- _Exercise description_: Can you reproduce all of the data below word for word, line by line?

········

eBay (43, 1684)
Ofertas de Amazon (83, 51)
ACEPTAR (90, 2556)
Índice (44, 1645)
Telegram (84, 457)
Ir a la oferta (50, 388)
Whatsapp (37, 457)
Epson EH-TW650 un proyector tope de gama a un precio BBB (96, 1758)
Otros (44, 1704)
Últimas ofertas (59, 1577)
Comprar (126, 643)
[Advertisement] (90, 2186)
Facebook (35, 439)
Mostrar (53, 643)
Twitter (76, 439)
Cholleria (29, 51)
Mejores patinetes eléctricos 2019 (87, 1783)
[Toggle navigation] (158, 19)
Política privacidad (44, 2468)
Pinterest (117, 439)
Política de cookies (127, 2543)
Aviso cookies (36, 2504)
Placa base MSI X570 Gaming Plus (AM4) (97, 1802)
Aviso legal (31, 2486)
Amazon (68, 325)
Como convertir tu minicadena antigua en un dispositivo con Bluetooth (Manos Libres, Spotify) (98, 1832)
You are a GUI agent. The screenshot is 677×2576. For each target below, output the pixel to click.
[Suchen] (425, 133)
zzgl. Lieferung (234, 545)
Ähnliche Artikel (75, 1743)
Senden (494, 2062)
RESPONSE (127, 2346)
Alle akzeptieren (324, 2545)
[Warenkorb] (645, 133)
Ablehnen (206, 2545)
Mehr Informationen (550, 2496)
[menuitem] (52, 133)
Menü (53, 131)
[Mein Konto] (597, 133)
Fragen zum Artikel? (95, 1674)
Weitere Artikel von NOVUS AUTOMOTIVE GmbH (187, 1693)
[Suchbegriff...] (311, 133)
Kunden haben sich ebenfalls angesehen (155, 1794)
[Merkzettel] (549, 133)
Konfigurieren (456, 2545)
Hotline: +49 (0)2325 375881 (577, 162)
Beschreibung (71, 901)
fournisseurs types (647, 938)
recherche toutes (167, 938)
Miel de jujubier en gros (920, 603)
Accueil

········

- _Response to this exercise_:
eBay (43, 1684)
Ofertas de Amazon (83, 51)
ACEPTAR (90, 2556)
Índice (44, 1645)
Telegram (84, 457)
Ir a la oferta (50, 388)
Whatsapp (37, 457)
Epson EH-TW650 un proyector tope de gama a un precio BBB (96, 1758)
Otros (44, 1704)
Últimas ofertas (59, 1577)
Comprar (126, 643)
[Advertisement] (90, 2186)
Facebook (35, 439)
Mostrar (53, 643)
Twitter (76, 439)
Cholleria (29, 51)
Mejores patinetes eléctricos 2019 (87, 1783)
[Toggle navigation] (158, 19)
Política privacidad (44, 2468)
Pinterest (117, 439)
Política de cookies (127, 2543)
Aviso cookies (36, 2504)
Placa base MSI X570 Gaming Plus (AM4) (97, 1802)
Aviso legal (31, 2486)
Amazon (68, 325)
Como convertir tu minicadena antigua en un dispositivo con Bluetooth (Manos Libres, Spotify) (98, 1832)
You are a GUI agent. The screenshot is 677×2576. For each target below, output the pixel to click.
[Suchen] (425, 133)
zzgl. Lieferung (234, 545)
Ähnliche Artikel (75, 1743)
Senden (494, 2062)
RESPONSE (127, 2346)
Alle akzeptieren (324, 2545)
[Warenkorb] (645, 133)
Ablehnen (206, 2545)
Mehr Informationen (550, 2496)
[menuitem] (52, 133)
Menü (53, 131)
[Mein Konto] (597, 133)
Fragen zum Artikel? (95, 1674)
Weitere Artikel von NOVUS AUTOMOTIVE GmbH (187, 1693)
[Suchbegriff...] (311, 133)
Kunden haben sich ebenfalls angesehen (155, 1794)
[Merkzettel] (549, 133)
Konfigurieren (456, 2545)
Hotline: +49 (0)2325 375881 (577, 162)
Beschreibung (71, 901)
fournisseurs types (647, 938)
recherche toutes (167, 938)
Miel de jujubier en gros (920, 603)
Accueil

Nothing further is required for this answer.